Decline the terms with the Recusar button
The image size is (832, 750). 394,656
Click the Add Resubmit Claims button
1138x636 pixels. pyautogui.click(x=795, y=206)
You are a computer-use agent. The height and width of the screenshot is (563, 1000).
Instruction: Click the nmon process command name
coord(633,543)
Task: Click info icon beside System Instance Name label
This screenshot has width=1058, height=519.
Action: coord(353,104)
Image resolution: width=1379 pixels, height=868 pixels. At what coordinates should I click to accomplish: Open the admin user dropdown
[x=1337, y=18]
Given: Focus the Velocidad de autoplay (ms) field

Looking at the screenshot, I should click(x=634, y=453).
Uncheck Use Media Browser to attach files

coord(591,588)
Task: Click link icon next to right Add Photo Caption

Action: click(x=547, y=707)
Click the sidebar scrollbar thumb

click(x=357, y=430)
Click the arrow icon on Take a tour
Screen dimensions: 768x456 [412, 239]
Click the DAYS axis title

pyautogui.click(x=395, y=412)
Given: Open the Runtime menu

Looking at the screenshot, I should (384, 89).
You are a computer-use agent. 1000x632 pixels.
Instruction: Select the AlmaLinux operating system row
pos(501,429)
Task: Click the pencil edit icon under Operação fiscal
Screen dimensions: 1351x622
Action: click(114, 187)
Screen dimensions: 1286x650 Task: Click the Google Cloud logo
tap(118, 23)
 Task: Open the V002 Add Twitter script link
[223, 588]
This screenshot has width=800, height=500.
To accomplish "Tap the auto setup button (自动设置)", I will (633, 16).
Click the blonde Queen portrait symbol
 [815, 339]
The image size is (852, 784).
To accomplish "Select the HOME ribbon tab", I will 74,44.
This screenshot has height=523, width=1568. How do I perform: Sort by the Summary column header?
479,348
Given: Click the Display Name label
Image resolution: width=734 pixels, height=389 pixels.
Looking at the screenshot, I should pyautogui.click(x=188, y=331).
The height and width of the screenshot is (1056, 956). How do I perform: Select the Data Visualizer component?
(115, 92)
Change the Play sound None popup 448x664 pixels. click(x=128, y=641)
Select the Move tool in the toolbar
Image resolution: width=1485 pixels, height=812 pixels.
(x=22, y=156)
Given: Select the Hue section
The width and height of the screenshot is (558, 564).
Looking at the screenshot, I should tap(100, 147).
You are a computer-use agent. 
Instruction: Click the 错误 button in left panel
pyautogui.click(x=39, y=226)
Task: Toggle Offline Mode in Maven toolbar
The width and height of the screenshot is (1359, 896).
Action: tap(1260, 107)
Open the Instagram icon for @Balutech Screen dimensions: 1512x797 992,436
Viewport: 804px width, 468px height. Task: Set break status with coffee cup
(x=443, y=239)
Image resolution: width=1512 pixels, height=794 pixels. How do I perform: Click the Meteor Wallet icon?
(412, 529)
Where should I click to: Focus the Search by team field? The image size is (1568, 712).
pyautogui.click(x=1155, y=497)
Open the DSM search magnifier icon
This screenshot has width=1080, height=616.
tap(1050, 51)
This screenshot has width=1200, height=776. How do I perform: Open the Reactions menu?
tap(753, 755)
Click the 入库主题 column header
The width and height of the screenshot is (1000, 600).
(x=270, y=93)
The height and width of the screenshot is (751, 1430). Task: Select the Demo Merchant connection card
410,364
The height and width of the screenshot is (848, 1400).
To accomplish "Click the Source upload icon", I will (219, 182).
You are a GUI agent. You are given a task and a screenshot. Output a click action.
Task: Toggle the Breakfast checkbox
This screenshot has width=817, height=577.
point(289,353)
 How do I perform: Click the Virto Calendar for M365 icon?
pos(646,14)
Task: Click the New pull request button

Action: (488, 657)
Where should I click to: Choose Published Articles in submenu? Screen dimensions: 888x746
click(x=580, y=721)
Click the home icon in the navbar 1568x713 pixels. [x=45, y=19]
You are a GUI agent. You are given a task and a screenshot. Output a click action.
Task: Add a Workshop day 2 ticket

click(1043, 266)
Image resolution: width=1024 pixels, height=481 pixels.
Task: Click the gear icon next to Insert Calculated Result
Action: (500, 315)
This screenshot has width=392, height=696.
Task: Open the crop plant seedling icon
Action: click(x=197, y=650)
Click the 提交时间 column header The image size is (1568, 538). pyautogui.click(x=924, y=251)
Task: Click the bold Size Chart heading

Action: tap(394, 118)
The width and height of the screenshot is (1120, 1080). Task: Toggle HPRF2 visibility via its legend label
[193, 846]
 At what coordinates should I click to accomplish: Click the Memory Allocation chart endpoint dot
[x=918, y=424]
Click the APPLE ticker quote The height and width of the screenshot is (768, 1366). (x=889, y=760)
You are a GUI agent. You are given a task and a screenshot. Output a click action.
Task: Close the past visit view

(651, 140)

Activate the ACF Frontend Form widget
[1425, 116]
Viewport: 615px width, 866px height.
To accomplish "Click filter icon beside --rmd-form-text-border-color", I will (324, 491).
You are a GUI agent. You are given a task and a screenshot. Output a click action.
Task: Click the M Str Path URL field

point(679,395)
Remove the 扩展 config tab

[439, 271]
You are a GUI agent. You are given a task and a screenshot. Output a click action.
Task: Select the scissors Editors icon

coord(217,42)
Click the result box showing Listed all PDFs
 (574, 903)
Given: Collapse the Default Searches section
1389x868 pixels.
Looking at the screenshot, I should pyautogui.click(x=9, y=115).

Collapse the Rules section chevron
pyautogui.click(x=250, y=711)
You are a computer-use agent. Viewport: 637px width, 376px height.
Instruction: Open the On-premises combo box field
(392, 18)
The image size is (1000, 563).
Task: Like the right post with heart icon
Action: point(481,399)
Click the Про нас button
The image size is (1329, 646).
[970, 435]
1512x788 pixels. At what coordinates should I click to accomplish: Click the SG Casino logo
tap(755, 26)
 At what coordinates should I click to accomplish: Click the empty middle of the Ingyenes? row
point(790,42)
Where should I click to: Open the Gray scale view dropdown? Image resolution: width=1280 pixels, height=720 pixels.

(The request):
Rewrite all of the records above with each "Given:" replaced by "Objective:", leaving everything else unchanged.

(Task solution):
Decline the terms with the Recusar button
The image size is (832, 750). 394,656
Click the Add Resubmit Claims button
1138x636 pixels. pyautogui.click(x=795, y=206)
You are a computer-use agent. The height and width of the screenshot is (563, 1000).
Instruction: Click the nmon process command name
coord(633,543)
Task: Click info icon beside System Instance Name label
This screenshot has width=1058, height=519.
Action: coord(353,104)
Image resolution: width=1379 pixels, height=868 pixels. At what coordinates should I click to accomplish: Open the admin user dropdown
[x=1337, y=18]
Objective: Focus the Velocidad de autoplay (ms) field

Looking at the screenshot, I should click(x=634, y=453).
Uncheck Use Media Browser to attach files

coord(591,588)
Task: Click link icon next to right Add Photo Caption

Action: click(x=547, y=707)
Click the sidebar scrollbar thumb

click(x=357, y=430)
Click the arrow icon on Take a tour
Screen dimensions: 768x456 [412, 239]
Click the DAYS axis title

pyautogui.click(x=395, y=412)
Objective: Open the Runtime menu

Looking at the screenshot, I should (384, 89).
You are a computer-use agent. 1000x632 pixels.
Instruction: Select the AlmaLinux operating system row
pos(501,429)
Task: Click the pencil edit icon under Operação fiscal
Screen dimensions: 1351x622
Action: click(114, 187)
Screen dimensions: 1286x650 Task: Click the Google Cloud logo
tap(118, 23)
 Task: Open the V002 Add Twitter script link
[223, 588]
This screenshot has width=800, height=500.
To accomplish "Tap the auto setup button (自动设置)", I will (633, 16).
Click the blonde Queen portrait symbol
 [815, 339]
The image size is (852, 784).
To accomplish "Select the HOME ribbon tab", I will 74,44.
This screenshot has height=523, width=1568. How do I perform: Sort by the Summary column header?
479,348
Objective: Click the Display Name label
Image resolution: width=734 pixels, height=389 pixels.
Looking at the screenshot, I should pyautogui.click(x=188, y=331).
The height and width of the screenshot is (1056, 956). How do I perform: Select the Data Visualizer component?
(115, 92)
Change the Play sound None popup 448x664 pixels. click(x=128, y=641)
Select the Move tool in the toolbar
Image resolution: width=1485 pixels, height=812 pixels.
(x=22, y=156)
Objective: Select the Hue section
The width and height of the screenshot is (558, 564).
Looking at the screenshot, I should tap(100, 147).
You are a computer-use agent. 
Instruction: Click the 错误 button in left panel
pyautogui.click(x=39, y=226)
Task: Toggle Offline Mode in Maven toolbar
The width and height of the screenshot is (1359, 896).
Action: tap(1260, 107)
Open the Instagram icon for @Balutech Screen dimensions: 1512x797 992,436
Viewport: 804px width, 468px height. Task: Set break status with coffee cup
(x=443, y=239)
Image resolution: width=1512 pixels, height=794 pixels. How do I perform: Click the Meteor Wallet icon?
(412, 529)
Where should I click to: Focus the Search by team field? The image size is (1568, 712).
pyautogui.click(x=1155, y=497)
Open the DSM search magnifier icon
This screenshot has width=1080, height=616.
tap(1050, 51)
This screenshot has width=1200, height=776. How do I perform: Open the Reactions menu?
tap(753, 755)
Click the 入库主题 column header
The width and height of the screenshot is (1000, 600).
(x=270, y=93)
The height and width of the screenshot is (751, 1430). Task: Select the Demo Merchant connection card
410,364
The height and width of the screenshot is (848, 1400).
To accomplish "Click the Source upload icon", I will (219, 182).
You are a GUI agent. You are given a task and a screenshot. Output a click action.
Task: Toggle the Breakfast checkbox
This screenshot has width=817, height=577.
point(289,353)
 How do I perform: Click the Virto Calendar for M365 icon?
pos(646,14)
Task: Click the New pull request button

Action: (488, 657)
Where should I click to: Choose Published Articles in submenu? Screen dimensions: 888x746
click(x=580, y=721)
Click the home icon in the navbar 1568x713 pixels. [x=45, y=19]
You are a GUI agent. You are given a task and a screenshot. Output a click action.
Task: Add a Workshop day 2 ticket

click(1043, 266)
Image resolution: width=1024 pixels, height=481 pixels.
Task: Click the gear icon next to Insert Calculated Result
Action: (500, 315)
This screenshot has width=392, height=696.
Task: Open the crop plant seedling icon
Action: click(x=197, y=650)
Click the 提交时间 column header The image size is (1568, 538). pyautogui.click(x=924, y=251)
Task: Click the bold Size Chart heading

Action: tap(394, 118)
The width and height of the screenshot is (1120, 1080). Task: Toggle HPRF2 visibility via its legend label
[193, 846]
 At what coordinates should I click to accomplish: Click the Memory Allocation chart endpoint dot
[x=918, y=424]
Click the APPLE ticker quote The height and width of the screenshot is (768, 1366). (x=889, y=760)
You are a GUI agent. You are given a task and a screenshot. Output a click action.
Task: Close the past visit view

(651, 140)

Activate the ACF Frontend Form widget
[1425, 116]
Viewport: 615px width, 866px height.
To accomplish "Click filter icon beside --rmd-form-text-border-color", I will (324, 491).
You are a GUI agent. You are given a task and a screenshot. Output a click action.
Task: Click the M Str Path URL field

point(679,395)
Remove the 扩展 config tab

[439, 271]
You are a GUI agent. You are given a task and a screenshot. Output a click action.
Task: Select the scissors Editors icon

coord(217,42)
Click the result box showing Listed all PDFs
 (574, 903)
Objective: Collapse the Default Searches section
1389x868 pixels.
Looking at the screenshot, I should pyautogui.click(x=9, y=115).

Collapse the Rules section chevron
pyautogui.click(x=250, y=711)
You are a computer-use agent. Viewport: 637px width, 376px height.
Instruction: Open the On-premises combo box field
(392, 18)
The image size is (1000, 563).
Task: Like the right post with heart icon
Action: point(481,399)
Click the Про нас button
The image size is (1329, 646).
[970, 435]
1512x788 pixels. At what coordinates should I click to accomplish: Click the SG Casino logo
tap(755, 26)
 At what coordinates should I click to accomplish: Click the empty middle of the Ingyenes? row
point(790,42)
Where should I click to: Open the Gray scale view dropdown? Image resolution: width=1280 pixels, height=720 pixels.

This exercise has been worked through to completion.